En cherchant à choisir quelques extraits de l’interview, je me rends compte de l’utilité de sa réédition. Je le promets aux lecteurs du journal. Je me souviens quand même que, grâce à la collaboration d’un très grand politiste mauritanien – que probablement ne connait pas la génération Barrada, malgré sa jeunesse -, grâce à la collaboration de Zekeria Ould Ahmed Salem, on avait pu dresser une très brève présentation de l’homme des sciences sociales mauritaniennes. Le passage sur le lexique emprunté à Ould Cheikh est très utile : «Certains termes utilisés par Abdel Wedoud Ould Cheikh font partie d’un lexique à l’aide duquel il analyse la société et l’histoire mauritaniennes. En voici quelques exemples :
-          «La rumination» : issu de la terminologie biologique, ce terme renvoie ici aux caractéristiques du système d’enseignement traditionnel maure dont le caractère principal consiste à ingurgiter un certain nombre de connaissances, de textes, de corpus etc. et à les ressortir sur commande ou à la demande après les avoir bien mémorisés. Cet effort essentiellement de récitation reste assez spécifique et n’exclue généralement, mais pas systématiquement, la distance, la remise en cause, la réflexion personnelle, la production intellectuelle individuelle. Le contenu ruminé est évidemment de l’ordre de l’indiscuté. D’ailleurs, dans les célèbres joutes qui opposaient régulièrement les érudits traditionnels, l’exercice consistait à se «jeter à la figure» les textes canoniques ainsi ruminés, se vantant au passage de s’être limités à ce strict effort biologico-savant.

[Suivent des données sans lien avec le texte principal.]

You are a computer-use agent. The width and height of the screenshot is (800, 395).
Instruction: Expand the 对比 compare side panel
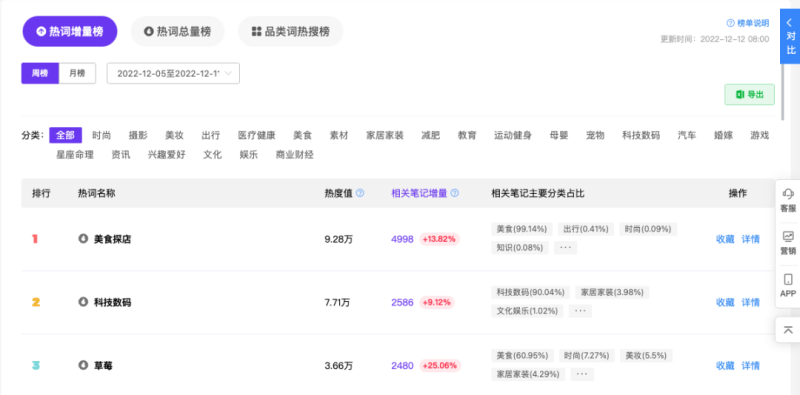click(790, 36)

-          «L’institutionnalisation du doute» : c’est le contraire de la rumination. Il s’agit de la prise en compte dans les systèmes de pensée ou d’action de la possibilité de se tromper et surtout de reconnaitre qu’on s’est trompé, qu’on puisse se tromper, se remettre en cause, se corriger. La notion implique aussi une marge laissée à l’erreur et à sa reconnaissance. Ce qui veut dire que les pouvoirs intellectuels ou politiques ne soient pas présentés ou conçus comme étant infaillibles. De façon fondamentale, cela suppose le pluralisme des idées, la multiplication des points de vue, le débat contradictoire, la possibilité de remise en question des certitudes, des mythes, la liberté intellectuelle, la «discutabilité» des dogmes en quelque sorte etc. En somme, c’est une valeur positivement connotée.

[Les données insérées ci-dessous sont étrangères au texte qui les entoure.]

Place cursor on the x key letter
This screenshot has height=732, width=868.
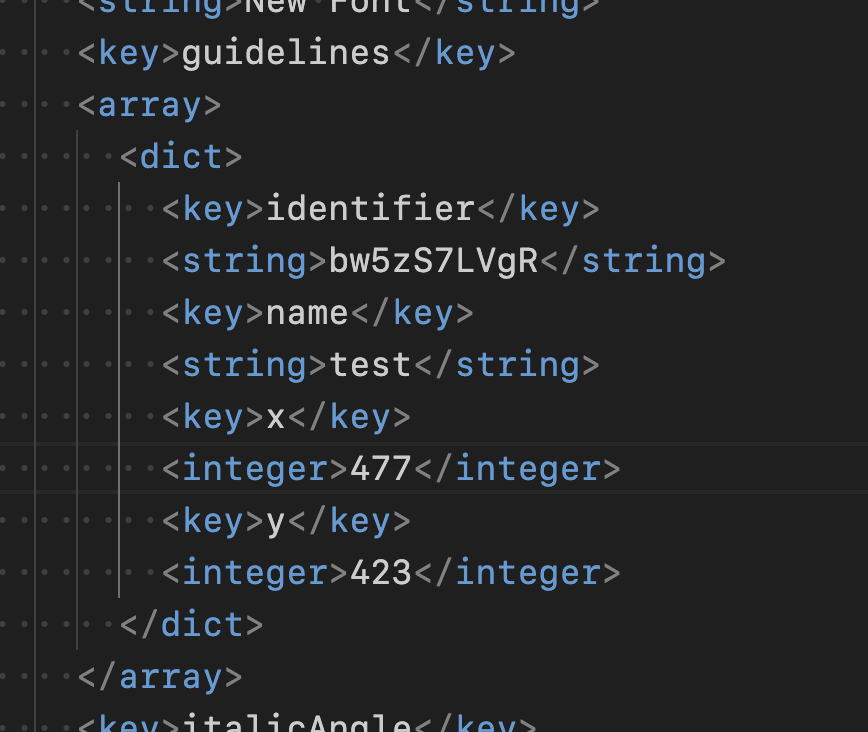pos(276,417)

-          «La demande despotique» : joliment inquiétante, l’expression renvoie aux prédispositions sociales à se faire gouverner de manière fortement autoritaire. Dans ce cas, la société adhère aux injonctions des régimes politiques et ne cherche pas prioritairement à les contester même s’il y a lieu. Mieux, cette adhésion se fait volontiers ostentatoire et excessive au point de devancer parfois le désir même des autorités. La demande despotique explique donc assez bien les stratégies populaires et élitistes d’accommodement, d’acceptation non conditionnelle de l’ordre institué. Il y a aussi dans cette expression, l’idée d’une pré-adéquation de ce que font les autorités avec ce que les gens attendent du pouvoir en général et à l’idée principalement coercitive qu’ils s’en font. C’est ce qui explique que dans les sociétés où existe cette demande, il y a le plus souvent un régime dit «sultano-despotique» qui jouit d’une apparente et relative légitimité».

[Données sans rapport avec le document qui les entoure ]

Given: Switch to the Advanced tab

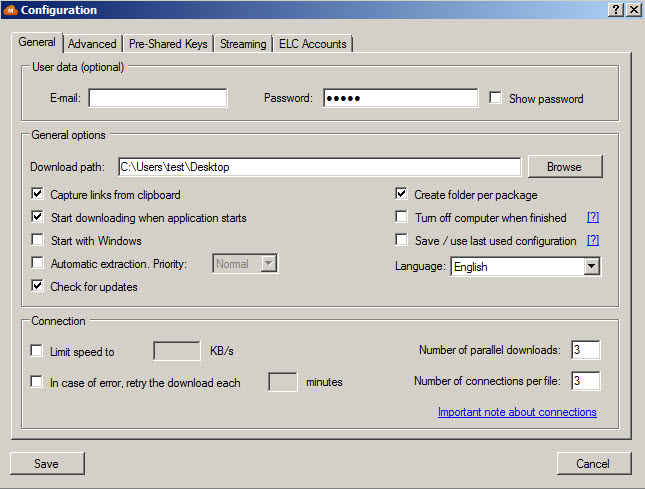Looking at the screenshot, I should (92, 44).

Abdel Wedoud Ould Cheikh ne doit pas être un inconnu en Mauritanie. C’est pourquoi ce rappel est nécessaire. Même si, par ailleurs, je sais qu’il est mieux, dans notre pays, d’être un riche parvenu au terme d’une carrière faite de compromissions, de prédation, de vol, de corruptions… que d’être Abdel Wedoud Ould Cheikh. Dommage pour nous.